**REQUIRED WORK**
Repeat exactly the lines from the start of the records below through the line that contains "Given: Select the PVC legend label", including both.

[Extracted data entries]
════════

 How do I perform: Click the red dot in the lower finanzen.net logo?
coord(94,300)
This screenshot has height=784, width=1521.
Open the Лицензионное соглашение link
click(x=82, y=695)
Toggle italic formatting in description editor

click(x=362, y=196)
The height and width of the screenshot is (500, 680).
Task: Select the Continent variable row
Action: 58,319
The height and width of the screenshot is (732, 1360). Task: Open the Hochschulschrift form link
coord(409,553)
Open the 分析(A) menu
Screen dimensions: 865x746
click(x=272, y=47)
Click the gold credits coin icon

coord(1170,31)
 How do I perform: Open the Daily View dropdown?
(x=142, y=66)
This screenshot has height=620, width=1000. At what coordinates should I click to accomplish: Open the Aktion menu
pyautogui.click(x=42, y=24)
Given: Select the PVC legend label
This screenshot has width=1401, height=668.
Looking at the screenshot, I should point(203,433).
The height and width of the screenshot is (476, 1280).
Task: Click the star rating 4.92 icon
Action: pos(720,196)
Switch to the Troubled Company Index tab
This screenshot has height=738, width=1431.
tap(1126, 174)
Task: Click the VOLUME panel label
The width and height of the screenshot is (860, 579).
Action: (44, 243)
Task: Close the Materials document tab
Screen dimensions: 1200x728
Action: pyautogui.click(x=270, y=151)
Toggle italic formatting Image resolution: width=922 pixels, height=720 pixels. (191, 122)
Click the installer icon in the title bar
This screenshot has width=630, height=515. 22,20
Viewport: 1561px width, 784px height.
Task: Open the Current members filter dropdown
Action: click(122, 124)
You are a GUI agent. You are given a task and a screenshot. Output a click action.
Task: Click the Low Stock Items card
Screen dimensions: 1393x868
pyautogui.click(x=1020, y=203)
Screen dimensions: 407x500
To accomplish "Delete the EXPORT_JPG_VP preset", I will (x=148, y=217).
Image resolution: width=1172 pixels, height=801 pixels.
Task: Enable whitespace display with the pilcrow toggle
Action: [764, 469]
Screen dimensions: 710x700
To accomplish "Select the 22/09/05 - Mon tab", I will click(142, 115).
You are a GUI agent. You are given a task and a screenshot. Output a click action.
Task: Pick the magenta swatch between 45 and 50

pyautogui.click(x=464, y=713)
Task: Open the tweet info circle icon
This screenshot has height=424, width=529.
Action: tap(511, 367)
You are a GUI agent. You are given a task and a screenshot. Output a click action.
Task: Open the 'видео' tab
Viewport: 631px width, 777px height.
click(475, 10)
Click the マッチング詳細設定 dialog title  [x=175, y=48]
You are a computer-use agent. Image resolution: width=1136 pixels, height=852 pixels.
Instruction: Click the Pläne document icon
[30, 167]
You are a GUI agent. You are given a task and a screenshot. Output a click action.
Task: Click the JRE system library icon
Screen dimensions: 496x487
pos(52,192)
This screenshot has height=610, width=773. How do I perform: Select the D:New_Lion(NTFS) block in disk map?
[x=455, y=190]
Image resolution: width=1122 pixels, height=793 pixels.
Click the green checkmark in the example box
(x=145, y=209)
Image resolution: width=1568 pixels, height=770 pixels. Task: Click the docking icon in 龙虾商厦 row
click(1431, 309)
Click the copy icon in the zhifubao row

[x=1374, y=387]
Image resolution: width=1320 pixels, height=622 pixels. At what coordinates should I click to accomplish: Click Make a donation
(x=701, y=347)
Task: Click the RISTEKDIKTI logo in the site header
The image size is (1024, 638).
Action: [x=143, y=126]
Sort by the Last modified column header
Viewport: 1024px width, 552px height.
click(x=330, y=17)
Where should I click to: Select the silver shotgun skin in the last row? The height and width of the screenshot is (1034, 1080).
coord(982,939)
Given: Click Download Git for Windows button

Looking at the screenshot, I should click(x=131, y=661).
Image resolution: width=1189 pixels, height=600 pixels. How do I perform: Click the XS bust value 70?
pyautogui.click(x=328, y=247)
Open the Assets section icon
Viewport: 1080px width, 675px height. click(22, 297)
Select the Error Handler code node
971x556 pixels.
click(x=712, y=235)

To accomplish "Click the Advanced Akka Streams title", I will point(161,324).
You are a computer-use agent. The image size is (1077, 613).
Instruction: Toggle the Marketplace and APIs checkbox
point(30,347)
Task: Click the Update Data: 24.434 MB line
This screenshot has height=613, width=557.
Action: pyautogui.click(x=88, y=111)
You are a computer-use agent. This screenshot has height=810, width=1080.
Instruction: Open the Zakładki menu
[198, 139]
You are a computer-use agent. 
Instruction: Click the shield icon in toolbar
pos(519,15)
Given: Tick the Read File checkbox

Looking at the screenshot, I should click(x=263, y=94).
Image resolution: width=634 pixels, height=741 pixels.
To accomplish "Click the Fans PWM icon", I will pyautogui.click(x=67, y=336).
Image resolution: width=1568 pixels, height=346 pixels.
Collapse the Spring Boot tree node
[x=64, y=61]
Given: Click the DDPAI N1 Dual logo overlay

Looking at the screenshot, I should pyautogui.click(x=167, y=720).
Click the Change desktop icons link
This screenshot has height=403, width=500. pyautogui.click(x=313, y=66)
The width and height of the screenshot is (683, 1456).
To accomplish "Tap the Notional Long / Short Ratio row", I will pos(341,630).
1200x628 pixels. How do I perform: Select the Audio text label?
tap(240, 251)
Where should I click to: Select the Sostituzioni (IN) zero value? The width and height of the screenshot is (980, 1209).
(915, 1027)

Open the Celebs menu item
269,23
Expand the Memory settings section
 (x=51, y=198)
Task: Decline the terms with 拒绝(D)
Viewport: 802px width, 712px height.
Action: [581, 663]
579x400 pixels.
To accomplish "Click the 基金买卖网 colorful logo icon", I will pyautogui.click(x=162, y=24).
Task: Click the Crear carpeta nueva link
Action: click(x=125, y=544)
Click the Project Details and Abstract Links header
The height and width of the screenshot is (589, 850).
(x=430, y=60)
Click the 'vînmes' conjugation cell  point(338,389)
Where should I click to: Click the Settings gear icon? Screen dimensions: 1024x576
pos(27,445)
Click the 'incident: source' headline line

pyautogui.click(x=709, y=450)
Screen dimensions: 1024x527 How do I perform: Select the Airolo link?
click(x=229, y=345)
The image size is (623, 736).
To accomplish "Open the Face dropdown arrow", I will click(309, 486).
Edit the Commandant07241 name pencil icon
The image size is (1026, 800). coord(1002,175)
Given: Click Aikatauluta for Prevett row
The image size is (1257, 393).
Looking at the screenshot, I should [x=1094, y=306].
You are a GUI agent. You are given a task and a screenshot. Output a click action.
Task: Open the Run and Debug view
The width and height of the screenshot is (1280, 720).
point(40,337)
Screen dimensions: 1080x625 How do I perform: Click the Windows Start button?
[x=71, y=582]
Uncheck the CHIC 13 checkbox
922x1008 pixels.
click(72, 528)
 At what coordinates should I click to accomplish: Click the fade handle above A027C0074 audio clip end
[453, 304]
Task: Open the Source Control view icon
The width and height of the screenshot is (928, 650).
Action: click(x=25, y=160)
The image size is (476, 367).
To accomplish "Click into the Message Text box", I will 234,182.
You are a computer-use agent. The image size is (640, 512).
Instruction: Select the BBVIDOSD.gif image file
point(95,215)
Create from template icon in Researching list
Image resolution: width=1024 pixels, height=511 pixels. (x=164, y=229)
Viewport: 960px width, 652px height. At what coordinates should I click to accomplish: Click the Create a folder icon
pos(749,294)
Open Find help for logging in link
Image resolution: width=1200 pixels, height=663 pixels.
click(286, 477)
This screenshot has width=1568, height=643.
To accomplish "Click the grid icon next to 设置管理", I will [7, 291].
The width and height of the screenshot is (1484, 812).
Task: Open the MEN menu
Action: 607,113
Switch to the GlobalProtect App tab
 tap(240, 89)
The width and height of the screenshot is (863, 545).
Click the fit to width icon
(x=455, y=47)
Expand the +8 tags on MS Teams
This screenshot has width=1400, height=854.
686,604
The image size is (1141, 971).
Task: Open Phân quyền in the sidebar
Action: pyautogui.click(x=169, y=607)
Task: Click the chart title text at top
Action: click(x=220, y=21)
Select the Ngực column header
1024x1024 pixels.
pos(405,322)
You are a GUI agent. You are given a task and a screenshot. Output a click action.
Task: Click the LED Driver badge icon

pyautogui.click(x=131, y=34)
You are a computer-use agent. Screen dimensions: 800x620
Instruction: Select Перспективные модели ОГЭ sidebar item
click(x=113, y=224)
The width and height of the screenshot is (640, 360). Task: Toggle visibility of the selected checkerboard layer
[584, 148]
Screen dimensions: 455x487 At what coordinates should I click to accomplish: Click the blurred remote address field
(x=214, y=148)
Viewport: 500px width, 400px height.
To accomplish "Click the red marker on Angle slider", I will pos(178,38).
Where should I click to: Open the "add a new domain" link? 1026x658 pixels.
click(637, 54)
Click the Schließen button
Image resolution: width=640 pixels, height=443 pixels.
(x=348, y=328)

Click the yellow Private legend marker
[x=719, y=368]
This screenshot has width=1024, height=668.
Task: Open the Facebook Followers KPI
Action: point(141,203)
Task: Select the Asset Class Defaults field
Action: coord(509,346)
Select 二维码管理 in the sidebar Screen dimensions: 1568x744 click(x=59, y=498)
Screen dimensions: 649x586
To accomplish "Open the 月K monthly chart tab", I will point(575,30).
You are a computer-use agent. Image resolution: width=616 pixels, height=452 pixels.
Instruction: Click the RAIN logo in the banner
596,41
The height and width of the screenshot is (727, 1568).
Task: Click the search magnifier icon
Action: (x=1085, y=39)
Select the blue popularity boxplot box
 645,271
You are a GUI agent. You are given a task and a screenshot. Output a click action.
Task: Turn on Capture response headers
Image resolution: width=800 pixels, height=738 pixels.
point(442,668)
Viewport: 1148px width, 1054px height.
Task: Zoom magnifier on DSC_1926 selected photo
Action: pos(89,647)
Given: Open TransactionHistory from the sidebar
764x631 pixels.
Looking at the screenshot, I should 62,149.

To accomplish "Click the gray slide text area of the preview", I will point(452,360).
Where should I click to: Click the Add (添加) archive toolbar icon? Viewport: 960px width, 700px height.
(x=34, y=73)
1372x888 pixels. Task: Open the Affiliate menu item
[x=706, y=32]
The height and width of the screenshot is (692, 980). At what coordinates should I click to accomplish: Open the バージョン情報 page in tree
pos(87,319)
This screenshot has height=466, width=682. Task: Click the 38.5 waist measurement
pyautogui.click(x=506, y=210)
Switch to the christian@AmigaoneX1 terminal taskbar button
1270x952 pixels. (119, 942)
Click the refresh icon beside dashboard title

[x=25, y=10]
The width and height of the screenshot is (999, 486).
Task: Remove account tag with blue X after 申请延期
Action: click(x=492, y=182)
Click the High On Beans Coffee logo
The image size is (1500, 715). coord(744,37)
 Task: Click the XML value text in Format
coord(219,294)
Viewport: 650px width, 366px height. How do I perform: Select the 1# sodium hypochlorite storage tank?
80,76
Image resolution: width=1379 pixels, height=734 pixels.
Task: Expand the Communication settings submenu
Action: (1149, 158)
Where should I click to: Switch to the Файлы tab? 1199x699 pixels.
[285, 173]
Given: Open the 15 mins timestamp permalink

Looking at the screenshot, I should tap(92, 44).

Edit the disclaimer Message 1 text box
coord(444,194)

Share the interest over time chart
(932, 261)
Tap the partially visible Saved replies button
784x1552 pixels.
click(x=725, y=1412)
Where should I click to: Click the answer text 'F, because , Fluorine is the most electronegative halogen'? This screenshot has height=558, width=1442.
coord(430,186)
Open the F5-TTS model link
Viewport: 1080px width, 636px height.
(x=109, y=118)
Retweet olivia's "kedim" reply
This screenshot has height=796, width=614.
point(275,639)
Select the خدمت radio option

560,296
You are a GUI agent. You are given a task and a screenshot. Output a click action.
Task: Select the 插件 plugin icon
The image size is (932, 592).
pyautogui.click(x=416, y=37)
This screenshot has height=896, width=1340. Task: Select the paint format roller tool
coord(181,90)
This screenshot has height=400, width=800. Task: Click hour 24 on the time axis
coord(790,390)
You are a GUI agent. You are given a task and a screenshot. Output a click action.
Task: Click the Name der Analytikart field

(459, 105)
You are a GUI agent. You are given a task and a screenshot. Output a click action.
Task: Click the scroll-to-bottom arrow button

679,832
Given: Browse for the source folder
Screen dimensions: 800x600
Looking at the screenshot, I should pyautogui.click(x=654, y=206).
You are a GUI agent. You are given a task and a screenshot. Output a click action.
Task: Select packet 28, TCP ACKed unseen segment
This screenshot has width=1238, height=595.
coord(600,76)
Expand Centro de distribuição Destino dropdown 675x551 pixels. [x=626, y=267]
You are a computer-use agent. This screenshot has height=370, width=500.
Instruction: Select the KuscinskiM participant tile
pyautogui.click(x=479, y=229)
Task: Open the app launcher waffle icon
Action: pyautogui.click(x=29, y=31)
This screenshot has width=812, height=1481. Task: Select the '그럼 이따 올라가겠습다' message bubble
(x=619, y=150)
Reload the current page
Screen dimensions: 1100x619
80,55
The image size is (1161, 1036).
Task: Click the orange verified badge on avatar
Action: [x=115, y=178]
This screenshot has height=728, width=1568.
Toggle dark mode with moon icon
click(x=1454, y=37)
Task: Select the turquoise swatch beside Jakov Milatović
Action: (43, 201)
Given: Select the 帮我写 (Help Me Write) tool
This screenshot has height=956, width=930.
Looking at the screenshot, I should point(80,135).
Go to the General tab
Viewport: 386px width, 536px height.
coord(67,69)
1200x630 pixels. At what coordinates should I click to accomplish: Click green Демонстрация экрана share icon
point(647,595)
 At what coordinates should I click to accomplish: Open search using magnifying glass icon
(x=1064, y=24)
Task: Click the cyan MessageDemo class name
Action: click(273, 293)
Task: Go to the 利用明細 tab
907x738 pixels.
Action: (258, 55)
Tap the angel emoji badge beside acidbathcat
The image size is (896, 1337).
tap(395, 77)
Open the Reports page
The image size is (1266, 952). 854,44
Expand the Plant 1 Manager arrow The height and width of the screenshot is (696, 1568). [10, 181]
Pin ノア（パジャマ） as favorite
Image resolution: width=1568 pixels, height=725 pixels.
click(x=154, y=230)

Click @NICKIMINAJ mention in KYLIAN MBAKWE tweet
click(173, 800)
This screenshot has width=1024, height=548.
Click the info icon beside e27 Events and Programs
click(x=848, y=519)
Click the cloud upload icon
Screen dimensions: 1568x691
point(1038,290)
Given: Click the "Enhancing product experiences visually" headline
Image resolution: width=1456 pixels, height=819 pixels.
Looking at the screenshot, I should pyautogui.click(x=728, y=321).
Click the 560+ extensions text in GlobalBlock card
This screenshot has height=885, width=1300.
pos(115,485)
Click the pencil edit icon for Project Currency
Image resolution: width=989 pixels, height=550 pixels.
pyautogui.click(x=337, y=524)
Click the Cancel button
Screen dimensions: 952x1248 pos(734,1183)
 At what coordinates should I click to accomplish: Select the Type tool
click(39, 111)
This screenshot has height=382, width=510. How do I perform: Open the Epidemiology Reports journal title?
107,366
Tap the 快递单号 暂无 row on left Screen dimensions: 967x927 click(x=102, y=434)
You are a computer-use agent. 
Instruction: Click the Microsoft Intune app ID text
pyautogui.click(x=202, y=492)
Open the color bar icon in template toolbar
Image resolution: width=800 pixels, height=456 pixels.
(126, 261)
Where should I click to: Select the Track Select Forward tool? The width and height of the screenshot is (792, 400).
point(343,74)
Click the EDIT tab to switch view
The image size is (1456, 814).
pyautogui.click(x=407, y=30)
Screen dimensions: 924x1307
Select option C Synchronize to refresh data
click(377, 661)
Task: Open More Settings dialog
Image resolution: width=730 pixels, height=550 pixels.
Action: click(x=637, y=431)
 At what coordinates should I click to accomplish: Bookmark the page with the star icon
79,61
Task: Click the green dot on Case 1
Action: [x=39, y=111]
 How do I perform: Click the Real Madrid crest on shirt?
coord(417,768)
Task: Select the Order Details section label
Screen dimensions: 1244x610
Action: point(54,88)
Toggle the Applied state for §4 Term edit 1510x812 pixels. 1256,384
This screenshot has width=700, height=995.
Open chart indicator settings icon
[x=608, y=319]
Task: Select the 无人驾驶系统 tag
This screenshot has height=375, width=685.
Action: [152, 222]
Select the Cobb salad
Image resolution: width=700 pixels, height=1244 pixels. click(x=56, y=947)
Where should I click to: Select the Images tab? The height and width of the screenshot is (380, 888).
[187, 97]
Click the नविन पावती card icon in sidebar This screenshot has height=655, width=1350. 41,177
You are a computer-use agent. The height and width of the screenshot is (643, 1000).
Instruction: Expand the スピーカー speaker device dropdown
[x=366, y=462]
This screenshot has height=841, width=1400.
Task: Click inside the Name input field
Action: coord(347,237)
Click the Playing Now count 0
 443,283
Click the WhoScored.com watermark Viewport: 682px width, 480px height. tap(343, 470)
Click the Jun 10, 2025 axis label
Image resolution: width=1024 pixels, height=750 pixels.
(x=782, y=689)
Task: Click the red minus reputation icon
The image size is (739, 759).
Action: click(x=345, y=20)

════════

**REPLY TO THE TASK**
 How do I perform: Click the red dot in the lower finanzen.net logo?
coord(94,300)
This screenshot has height=784, width=1521.
Open the Лицензионное соглашение link
click(x=82, y=695)
Toggle italic formatting in description editor

click(x=362, y=196)
The height and width of the screenshot is (500, 680).
Task: Select the Continent variable row
Action: 58,319
The height and width of the screenshot is (732, 1360). Task: Open the Hochschulschrift form link
coord(409,553)
Open the 分析(A) menu
Screen dimensions: 865x746
click(x=272, y=47)
Click the gold credits coin icon

coord(1170,31)
 How do I perform: Open the Daily View dropdown?
(x=142, y=66)
This screenshot has height=620, width=1000. At what coordinates should I click to accomplish: Open the Aktion menu
pyautogui.click(x=42, y=24)
Given: Select the PVC legend label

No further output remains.